- Work to be completed
Here the job is to transcribe only the lines from the one containing "Where should I" through the last line below, exactly as written; please leave out pictures.

(Dataset records)
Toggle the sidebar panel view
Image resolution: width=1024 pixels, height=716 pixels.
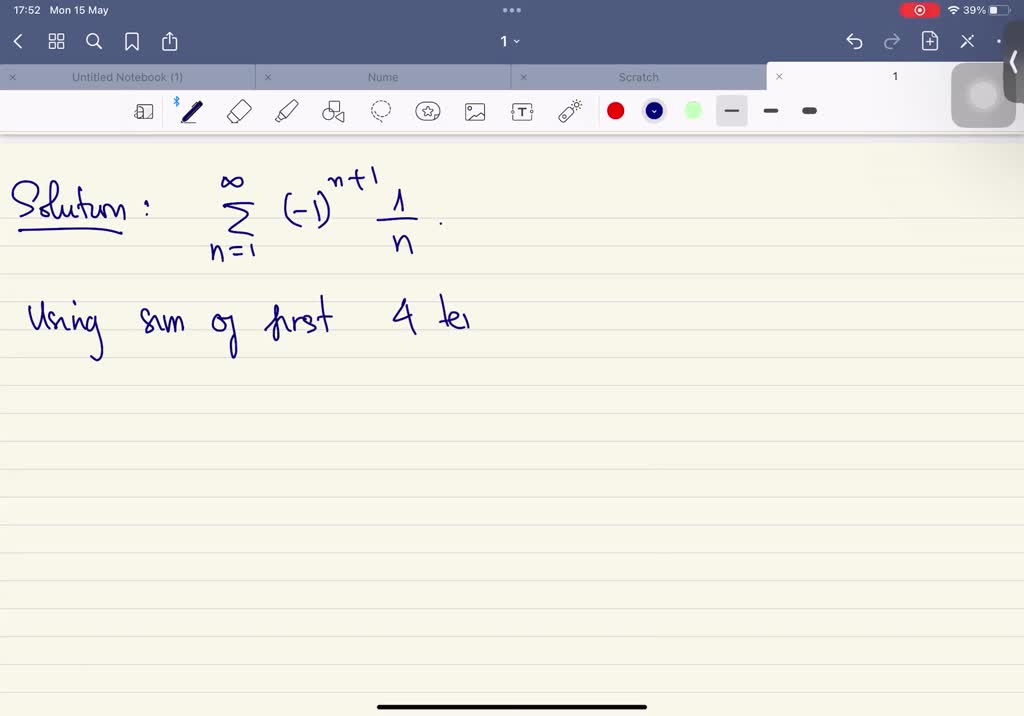point(144,111)
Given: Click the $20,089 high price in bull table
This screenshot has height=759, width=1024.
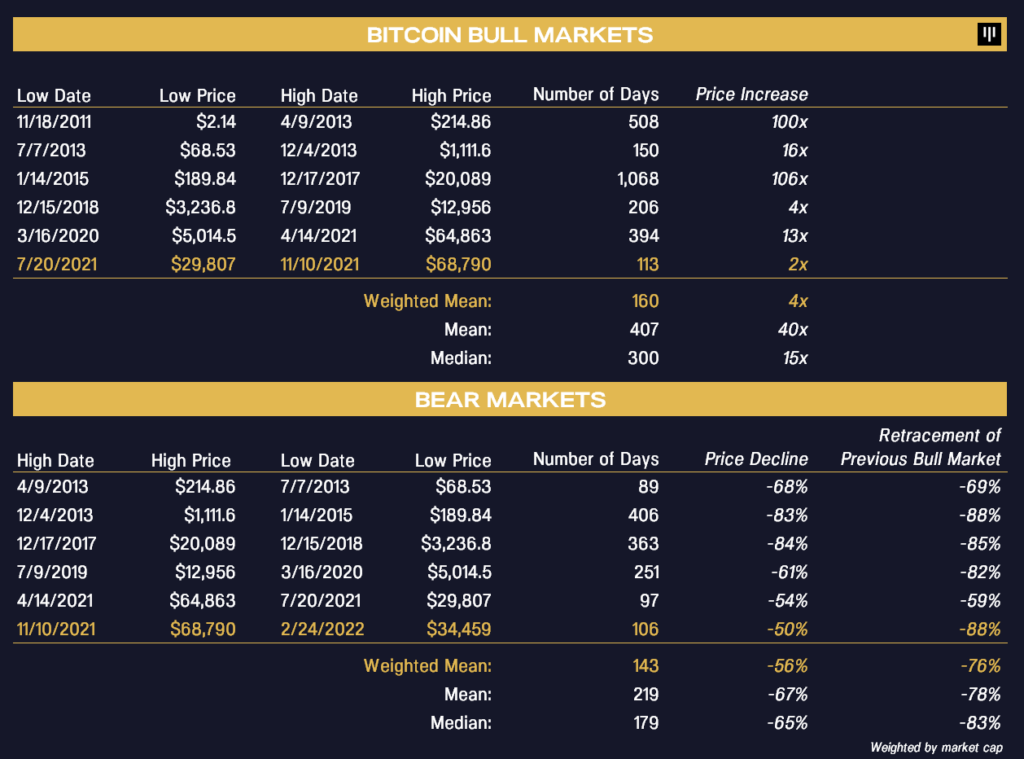Looking at the screenshot, I should click(x=458, y=179).

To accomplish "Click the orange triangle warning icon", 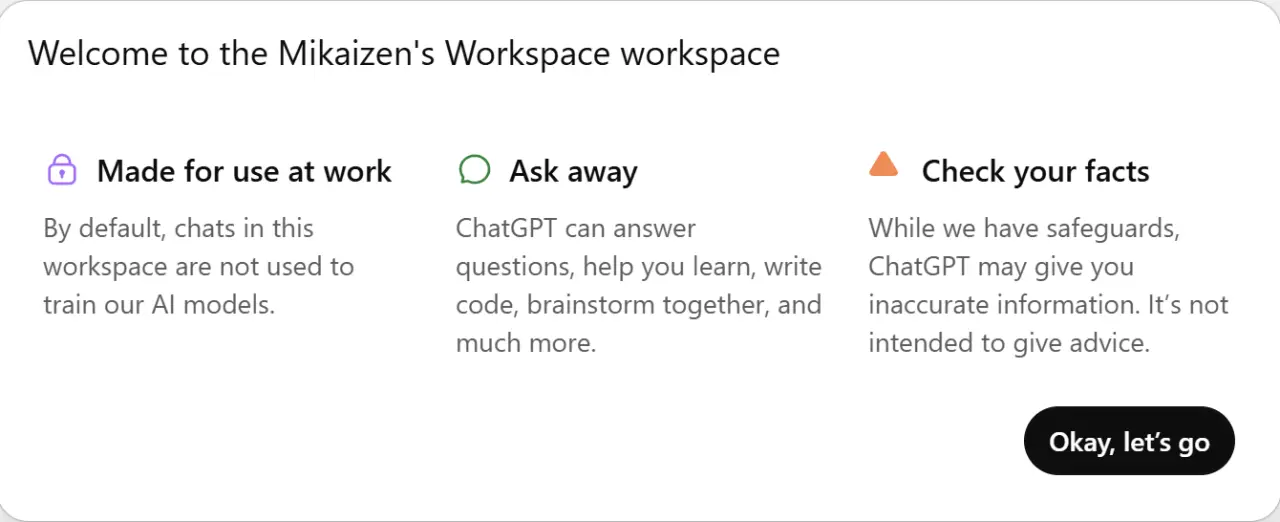I will pos(884,164).
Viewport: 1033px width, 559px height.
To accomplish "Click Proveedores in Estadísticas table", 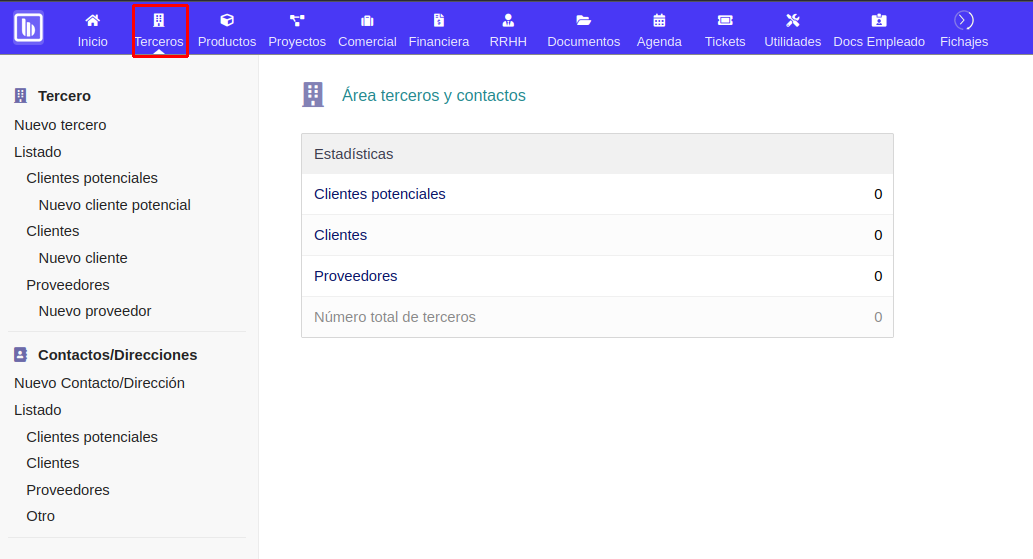I will [355, 276].
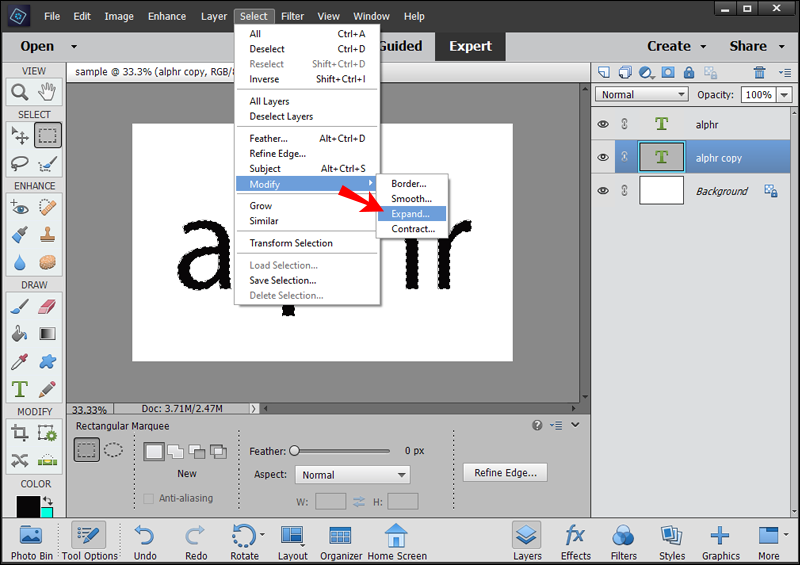Toggle visibility of the Background layer
The width and height of the screenshot is (800, 565).
(603, 191)
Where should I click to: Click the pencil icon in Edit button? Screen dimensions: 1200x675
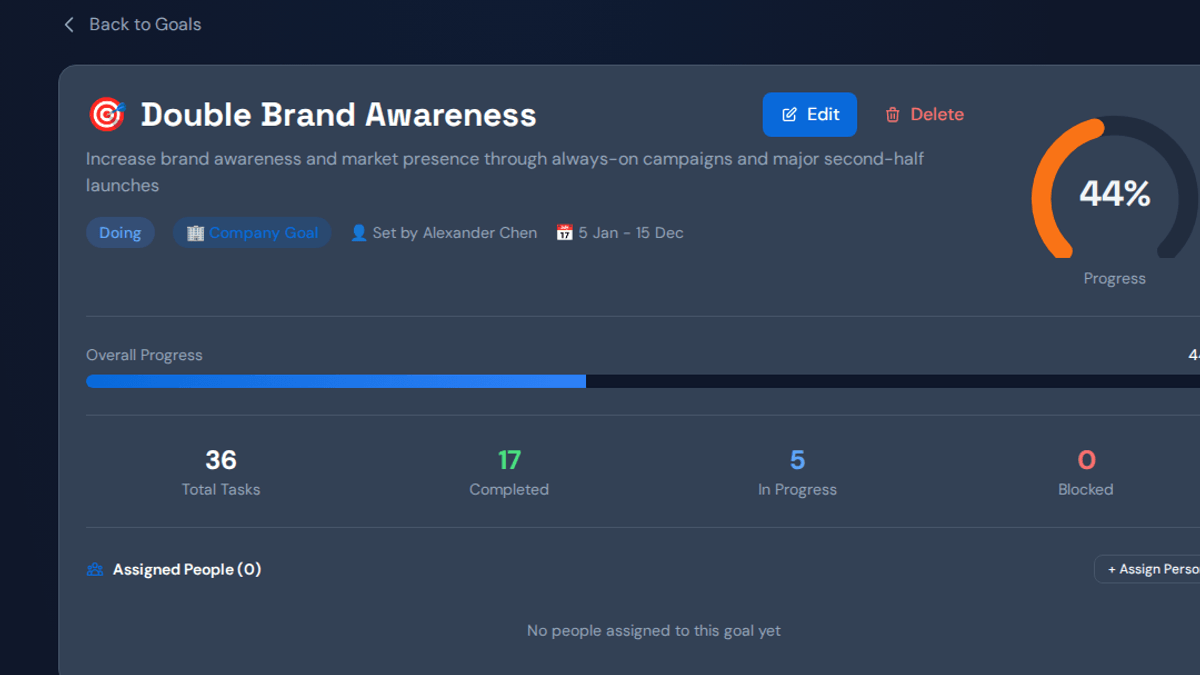coord(789,115)
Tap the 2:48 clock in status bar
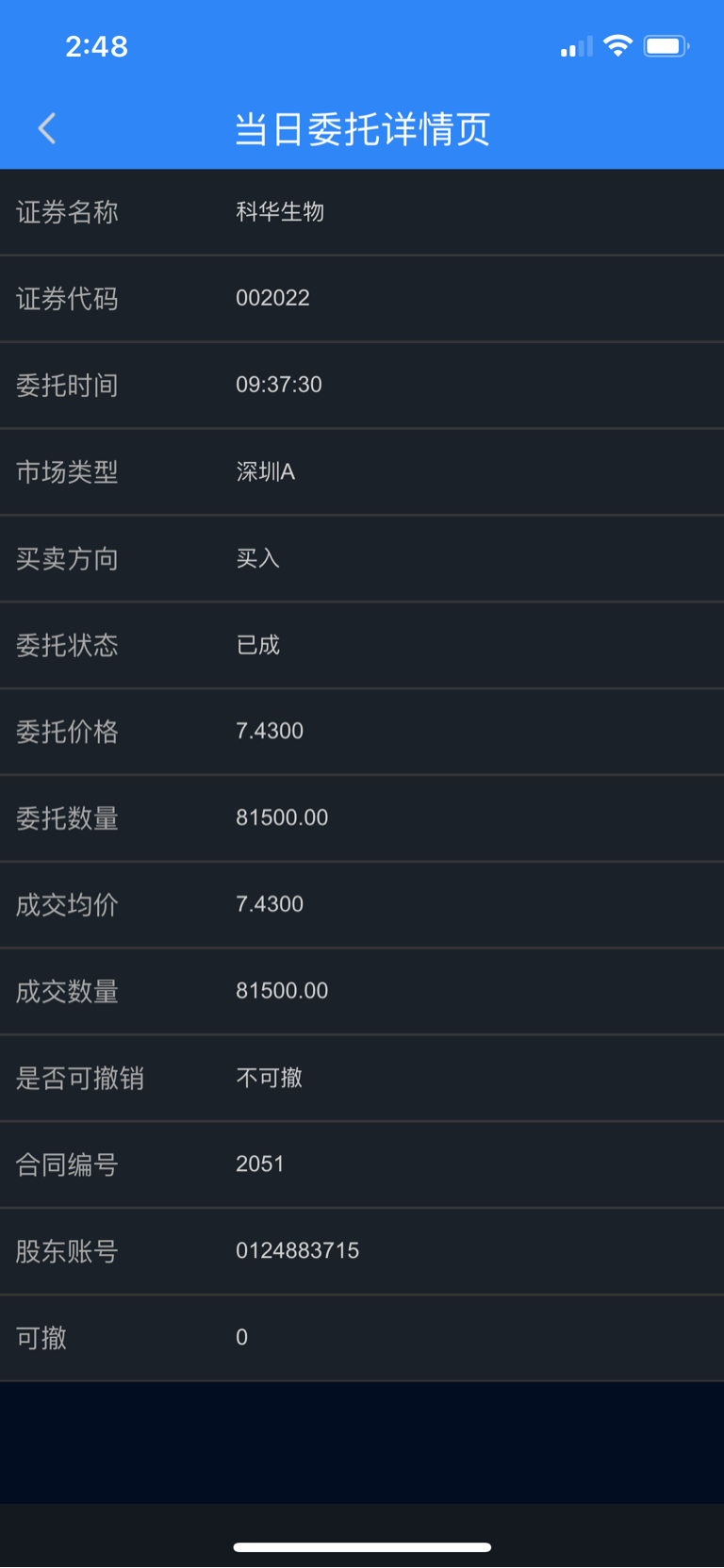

- Solution below
Where should I click to: Click the pencil icon in Edit button? Screen dimensions: 1200x675
coord(789,115)
Tap the 2:48 clock in status bar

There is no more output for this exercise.